The concept of ‘planning for the future’ is often used to explain the inclusion of younger players in favour of perhaps superior older players. This preference is often presented as being ‘an investment’. That, on the face of it, is a perfectly valid modus operandi. It gives the sense that there is some overarching strategy.
The problem comes when investments aren’t given chance to mature or when other decisions indicate that selectors don’t put as much store in investment as they claim to. Our issue with Moeen Ali’s selection in England’s World T20 team isn’t that we think he’s a bad player; it’s that we think a player of potential is being treated badly.

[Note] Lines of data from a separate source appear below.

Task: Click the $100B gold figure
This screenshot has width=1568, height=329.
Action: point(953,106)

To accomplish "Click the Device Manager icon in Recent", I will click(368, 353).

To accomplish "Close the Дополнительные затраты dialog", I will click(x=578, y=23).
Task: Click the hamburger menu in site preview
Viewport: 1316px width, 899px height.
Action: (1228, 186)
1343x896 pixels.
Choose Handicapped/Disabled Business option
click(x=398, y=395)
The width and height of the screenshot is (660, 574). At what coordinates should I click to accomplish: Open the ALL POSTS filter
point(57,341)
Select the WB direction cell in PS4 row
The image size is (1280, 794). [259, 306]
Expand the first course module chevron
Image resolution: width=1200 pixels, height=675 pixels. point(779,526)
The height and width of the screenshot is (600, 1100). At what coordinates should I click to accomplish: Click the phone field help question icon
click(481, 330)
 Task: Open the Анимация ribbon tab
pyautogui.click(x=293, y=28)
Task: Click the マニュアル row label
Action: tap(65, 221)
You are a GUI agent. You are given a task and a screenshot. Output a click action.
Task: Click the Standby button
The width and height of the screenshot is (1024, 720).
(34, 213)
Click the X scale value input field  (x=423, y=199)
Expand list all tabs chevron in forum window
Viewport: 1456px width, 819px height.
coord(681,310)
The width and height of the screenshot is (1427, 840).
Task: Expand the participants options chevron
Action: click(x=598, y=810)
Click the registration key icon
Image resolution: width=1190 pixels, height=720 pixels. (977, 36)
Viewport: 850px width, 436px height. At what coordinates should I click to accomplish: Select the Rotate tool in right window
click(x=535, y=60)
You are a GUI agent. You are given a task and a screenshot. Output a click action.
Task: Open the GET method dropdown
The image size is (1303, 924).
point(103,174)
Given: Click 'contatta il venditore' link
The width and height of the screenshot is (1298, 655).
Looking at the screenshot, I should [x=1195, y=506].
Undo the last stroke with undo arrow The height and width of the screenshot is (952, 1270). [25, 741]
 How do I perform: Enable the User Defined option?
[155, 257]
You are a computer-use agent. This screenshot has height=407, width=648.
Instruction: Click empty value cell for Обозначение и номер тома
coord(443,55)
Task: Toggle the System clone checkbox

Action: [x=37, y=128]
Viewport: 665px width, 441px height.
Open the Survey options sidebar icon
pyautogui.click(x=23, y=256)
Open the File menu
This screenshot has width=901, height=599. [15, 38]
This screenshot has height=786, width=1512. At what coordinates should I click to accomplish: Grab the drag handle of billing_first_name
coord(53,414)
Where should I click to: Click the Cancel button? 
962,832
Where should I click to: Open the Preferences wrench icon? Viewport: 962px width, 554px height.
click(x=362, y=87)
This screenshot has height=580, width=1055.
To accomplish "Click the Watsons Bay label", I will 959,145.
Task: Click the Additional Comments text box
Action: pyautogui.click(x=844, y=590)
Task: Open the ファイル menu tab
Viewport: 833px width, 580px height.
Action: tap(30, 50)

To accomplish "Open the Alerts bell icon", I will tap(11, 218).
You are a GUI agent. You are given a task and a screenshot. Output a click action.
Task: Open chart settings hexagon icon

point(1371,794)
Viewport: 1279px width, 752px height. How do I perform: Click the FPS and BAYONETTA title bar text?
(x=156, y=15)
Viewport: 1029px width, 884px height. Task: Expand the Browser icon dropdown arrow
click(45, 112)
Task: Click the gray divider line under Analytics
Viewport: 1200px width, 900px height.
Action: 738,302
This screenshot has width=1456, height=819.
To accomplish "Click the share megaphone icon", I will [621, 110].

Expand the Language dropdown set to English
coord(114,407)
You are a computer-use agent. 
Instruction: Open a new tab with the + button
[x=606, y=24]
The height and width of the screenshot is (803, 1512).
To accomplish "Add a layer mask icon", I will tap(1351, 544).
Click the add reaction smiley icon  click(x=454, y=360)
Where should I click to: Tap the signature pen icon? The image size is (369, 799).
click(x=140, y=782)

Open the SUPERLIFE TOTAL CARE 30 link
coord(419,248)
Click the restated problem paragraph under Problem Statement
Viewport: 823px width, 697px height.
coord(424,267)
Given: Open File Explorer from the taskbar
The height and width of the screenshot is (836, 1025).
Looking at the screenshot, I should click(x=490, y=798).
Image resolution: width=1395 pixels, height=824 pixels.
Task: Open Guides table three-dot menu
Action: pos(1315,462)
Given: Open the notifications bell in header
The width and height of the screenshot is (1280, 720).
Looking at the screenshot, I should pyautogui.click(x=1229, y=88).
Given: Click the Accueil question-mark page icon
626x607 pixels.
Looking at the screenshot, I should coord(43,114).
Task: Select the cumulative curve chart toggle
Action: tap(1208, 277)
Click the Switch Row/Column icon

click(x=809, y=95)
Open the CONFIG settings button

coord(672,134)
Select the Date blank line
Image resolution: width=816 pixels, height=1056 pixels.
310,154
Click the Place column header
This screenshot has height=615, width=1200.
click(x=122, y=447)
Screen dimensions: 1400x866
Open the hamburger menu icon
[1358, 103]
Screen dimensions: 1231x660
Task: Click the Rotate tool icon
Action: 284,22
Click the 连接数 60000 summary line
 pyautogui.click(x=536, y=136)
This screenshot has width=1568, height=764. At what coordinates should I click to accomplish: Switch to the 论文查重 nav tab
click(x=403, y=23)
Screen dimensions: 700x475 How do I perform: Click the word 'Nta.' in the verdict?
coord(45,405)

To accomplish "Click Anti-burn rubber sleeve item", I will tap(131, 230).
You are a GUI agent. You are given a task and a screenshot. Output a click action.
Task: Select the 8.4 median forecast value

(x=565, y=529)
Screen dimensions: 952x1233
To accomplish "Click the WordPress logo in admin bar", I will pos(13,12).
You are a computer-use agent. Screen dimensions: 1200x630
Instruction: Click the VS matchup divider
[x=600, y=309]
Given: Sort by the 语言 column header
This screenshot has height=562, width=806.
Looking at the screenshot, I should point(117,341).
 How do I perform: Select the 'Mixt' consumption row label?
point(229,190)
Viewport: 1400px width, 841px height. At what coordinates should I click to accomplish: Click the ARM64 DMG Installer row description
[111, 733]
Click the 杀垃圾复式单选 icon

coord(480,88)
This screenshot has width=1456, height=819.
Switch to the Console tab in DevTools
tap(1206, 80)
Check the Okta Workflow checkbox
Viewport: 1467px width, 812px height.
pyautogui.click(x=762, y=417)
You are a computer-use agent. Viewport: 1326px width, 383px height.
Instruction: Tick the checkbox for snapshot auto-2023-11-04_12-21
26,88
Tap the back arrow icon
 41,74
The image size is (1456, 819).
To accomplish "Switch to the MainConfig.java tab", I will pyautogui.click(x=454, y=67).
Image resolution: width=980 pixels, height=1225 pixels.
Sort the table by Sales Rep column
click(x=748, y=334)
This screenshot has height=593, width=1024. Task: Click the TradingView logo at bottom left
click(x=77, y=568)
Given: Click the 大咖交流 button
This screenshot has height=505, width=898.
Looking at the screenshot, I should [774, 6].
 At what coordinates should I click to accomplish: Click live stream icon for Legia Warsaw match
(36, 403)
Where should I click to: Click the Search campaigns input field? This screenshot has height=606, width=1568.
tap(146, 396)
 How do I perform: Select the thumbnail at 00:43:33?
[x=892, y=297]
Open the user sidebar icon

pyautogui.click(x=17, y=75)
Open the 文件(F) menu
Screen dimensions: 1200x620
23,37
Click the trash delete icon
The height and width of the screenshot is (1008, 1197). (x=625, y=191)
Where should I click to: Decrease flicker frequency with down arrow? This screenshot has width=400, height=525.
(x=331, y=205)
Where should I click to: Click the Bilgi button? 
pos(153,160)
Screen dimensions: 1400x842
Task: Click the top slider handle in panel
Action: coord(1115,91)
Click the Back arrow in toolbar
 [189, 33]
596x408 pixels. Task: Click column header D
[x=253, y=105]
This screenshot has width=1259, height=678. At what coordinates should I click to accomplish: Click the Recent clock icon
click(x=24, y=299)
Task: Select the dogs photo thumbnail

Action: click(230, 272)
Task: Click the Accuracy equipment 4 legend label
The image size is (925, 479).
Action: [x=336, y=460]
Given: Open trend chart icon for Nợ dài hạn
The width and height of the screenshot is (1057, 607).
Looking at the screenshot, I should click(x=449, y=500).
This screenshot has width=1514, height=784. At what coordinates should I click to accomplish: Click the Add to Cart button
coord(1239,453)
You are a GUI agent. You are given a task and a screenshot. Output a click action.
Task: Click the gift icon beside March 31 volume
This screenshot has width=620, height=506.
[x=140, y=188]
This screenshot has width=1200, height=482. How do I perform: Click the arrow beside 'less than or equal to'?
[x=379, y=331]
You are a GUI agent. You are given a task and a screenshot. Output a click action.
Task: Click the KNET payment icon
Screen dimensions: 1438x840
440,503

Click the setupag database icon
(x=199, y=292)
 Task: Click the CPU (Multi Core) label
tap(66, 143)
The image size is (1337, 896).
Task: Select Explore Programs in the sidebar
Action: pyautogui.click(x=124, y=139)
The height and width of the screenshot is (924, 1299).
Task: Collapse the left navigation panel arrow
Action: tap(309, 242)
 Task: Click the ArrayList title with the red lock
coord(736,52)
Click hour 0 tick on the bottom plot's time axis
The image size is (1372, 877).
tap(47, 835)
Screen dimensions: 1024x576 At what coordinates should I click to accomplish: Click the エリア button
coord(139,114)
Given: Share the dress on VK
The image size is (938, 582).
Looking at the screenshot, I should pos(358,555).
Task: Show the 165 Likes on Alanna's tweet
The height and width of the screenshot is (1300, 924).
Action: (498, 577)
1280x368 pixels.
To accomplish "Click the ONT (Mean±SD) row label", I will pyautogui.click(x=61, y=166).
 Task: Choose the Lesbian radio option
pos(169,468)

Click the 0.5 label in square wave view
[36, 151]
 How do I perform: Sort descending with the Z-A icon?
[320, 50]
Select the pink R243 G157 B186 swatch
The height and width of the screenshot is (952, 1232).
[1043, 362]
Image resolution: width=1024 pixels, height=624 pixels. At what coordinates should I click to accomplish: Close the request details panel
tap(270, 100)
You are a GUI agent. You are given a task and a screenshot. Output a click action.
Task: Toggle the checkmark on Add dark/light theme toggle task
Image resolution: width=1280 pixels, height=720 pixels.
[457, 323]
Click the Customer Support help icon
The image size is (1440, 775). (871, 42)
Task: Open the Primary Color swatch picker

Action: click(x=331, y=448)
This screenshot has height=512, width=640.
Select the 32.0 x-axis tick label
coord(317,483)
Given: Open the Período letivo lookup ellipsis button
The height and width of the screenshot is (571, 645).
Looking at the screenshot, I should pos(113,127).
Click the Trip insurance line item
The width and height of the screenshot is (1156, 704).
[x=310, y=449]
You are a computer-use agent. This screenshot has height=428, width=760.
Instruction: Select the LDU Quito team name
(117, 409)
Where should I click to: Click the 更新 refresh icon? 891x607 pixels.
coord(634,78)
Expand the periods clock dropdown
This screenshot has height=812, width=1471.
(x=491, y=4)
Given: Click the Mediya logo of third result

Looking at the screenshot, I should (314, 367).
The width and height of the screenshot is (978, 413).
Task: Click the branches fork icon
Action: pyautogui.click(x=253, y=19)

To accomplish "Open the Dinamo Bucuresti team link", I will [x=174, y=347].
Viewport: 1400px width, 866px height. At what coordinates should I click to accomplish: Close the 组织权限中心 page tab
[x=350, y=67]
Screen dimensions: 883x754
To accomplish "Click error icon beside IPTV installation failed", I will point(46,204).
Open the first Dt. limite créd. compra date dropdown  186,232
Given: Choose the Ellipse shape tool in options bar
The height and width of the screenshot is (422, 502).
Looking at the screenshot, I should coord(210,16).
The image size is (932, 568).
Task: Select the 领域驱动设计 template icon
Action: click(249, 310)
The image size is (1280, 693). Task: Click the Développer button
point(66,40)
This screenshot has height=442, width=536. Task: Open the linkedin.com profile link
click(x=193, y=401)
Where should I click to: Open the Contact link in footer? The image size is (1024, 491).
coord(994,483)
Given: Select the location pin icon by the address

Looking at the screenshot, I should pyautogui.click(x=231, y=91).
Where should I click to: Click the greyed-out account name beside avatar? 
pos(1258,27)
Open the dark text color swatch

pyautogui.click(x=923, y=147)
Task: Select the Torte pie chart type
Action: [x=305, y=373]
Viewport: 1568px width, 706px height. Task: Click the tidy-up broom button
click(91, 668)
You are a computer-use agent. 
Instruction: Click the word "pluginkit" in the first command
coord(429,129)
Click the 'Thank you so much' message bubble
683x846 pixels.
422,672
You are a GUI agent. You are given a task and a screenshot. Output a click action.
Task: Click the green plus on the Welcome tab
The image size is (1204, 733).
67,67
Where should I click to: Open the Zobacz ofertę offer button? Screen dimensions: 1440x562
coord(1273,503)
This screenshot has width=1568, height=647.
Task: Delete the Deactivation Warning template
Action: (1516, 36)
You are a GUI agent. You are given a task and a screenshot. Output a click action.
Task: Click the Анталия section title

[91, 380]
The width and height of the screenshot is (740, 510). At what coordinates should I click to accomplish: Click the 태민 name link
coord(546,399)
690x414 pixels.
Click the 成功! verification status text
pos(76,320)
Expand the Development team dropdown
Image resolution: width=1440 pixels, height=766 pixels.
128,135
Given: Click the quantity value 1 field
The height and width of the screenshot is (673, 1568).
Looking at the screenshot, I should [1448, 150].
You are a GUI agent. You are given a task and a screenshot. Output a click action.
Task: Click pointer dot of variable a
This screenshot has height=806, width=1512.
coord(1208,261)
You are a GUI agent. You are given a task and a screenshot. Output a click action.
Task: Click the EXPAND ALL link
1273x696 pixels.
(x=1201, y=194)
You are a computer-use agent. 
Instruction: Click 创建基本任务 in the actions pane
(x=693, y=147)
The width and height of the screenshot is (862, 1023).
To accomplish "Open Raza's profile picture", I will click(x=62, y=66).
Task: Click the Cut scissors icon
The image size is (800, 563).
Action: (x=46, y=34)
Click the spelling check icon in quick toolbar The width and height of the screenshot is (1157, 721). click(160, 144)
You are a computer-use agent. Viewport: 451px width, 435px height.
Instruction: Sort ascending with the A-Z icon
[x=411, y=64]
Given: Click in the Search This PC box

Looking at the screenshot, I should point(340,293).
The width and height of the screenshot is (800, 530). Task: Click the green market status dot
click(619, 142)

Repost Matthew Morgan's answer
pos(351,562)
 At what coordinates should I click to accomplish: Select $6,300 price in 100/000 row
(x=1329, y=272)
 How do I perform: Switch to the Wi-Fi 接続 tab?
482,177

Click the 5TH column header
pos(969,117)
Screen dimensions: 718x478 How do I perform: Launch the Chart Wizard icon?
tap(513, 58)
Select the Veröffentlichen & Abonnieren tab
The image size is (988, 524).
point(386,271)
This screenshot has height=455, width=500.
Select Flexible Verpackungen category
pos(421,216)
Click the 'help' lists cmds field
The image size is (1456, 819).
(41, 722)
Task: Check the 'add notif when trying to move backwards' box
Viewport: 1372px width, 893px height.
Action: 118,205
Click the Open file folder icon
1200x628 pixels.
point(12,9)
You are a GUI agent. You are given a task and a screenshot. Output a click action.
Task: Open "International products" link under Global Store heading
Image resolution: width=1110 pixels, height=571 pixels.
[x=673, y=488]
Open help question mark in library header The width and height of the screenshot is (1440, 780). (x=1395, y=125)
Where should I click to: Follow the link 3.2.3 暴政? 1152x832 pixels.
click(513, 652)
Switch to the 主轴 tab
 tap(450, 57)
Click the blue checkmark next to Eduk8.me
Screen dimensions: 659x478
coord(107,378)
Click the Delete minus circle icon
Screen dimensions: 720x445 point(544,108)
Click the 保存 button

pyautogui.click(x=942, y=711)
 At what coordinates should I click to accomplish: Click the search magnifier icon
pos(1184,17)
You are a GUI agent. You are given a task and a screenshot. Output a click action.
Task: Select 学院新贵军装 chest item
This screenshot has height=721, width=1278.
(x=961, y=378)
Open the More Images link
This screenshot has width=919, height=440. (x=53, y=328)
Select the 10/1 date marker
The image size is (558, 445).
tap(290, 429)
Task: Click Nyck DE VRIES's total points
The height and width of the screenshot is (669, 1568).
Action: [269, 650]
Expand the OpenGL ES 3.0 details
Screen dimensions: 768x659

As recently as January 2014, Moeen Ali wasn’t even in England’s Twenty20 squad. Come the World Cup – which doesn’t exactly arrive unexpectedly – he is batting at number three. We know that there has been an injury to Joe Root and an infamous sacking, but in the shortest format, the top three are disproportionately important. You’d think you’d have seen the batsmen occupying those slots at some point in the last couple of years.
England will frame this as being ‘a great opportunity’ for Moeen; a ‘chance to show what he can do’. But he’s basically been set up to fail. They haven’t invested in him. They’ve stuck a quid in the slot in the vague hope that he’ll pay out. If he doesn’t, they’ll shake him and kick him and be more reluctant to ‘invest’ a second time.